■ **Exercise details**
Please copy everything from the line containing "Where should I click to: Click" down to the line containing "pyautogui.click(x=81, y=682)", keeping each line unchanged.

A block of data

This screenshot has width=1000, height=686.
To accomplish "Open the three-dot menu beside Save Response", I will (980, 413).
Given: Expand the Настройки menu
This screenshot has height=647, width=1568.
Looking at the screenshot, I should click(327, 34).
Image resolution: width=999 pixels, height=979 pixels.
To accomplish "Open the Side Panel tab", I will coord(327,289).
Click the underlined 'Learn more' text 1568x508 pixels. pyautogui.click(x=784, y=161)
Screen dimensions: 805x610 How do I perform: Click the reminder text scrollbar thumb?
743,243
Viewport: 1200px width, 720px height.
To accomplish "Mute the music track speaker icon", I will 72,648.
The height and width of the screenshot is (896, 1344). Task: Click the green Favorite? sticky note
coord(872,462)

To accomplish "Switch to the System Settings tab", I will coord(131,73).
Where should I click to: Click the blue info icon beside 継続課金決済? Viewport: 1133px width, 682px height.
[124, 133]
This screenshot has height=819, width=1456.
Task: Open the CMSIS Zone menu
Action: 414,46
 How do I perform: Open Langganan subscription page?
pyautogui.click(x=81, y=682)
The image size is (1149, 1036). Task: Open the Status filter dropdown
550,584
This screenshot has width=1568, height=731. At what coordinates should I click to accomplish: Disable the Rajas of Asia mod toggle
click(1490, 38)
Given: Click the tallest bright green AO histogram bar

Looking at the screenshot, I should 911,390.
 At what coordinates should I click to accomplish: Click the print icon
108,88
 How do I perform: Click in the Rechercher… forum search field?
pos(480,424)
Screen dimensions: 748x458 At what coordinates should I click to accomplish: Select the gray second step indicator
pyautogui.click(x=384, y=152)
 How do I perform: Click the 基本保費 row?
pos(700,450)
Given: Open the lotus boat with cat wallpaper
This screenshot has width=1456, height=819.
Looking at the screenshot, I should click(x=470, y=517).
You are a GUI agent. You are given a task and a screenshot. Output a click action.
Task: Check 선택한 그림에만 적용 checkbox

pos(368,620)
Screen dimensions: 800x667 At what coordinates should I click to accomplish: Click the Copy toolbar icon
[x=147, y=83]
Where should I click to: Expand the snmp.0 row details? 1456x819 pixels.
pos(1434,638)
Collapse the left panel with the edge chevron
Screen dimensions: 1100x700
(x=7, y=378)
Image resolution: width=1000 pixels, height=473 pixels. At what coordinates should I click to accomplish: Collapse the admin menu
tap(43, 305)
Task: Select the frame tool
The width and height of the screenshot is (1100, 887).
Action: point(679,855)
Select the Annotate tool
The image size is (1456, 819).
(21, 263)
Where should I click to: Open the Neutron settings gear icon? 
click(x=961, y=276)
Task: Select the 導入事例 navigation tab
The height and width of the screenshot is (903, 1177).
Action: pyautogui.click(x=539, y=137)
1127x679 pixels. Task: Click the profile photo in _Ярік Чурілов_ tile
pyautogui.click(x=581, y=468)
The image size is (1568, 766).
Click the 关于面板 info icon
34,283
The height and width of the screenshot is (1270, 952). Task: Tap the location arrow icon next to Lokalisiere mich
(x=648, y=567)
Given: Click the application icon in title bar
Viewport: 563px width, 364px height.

■ **Task solution**
Where should I click to: Click the blue info icon beside 継続課金決済? Viewport: 1133px width, 682px height.
[124, 133]
This screenshot has height=819, width=1456.
Task: Open the CMSIS Zone menu
Action: 414,46
 How do I perform: Open Langganan subscription page?
pyautogui.click(x=81, y=682)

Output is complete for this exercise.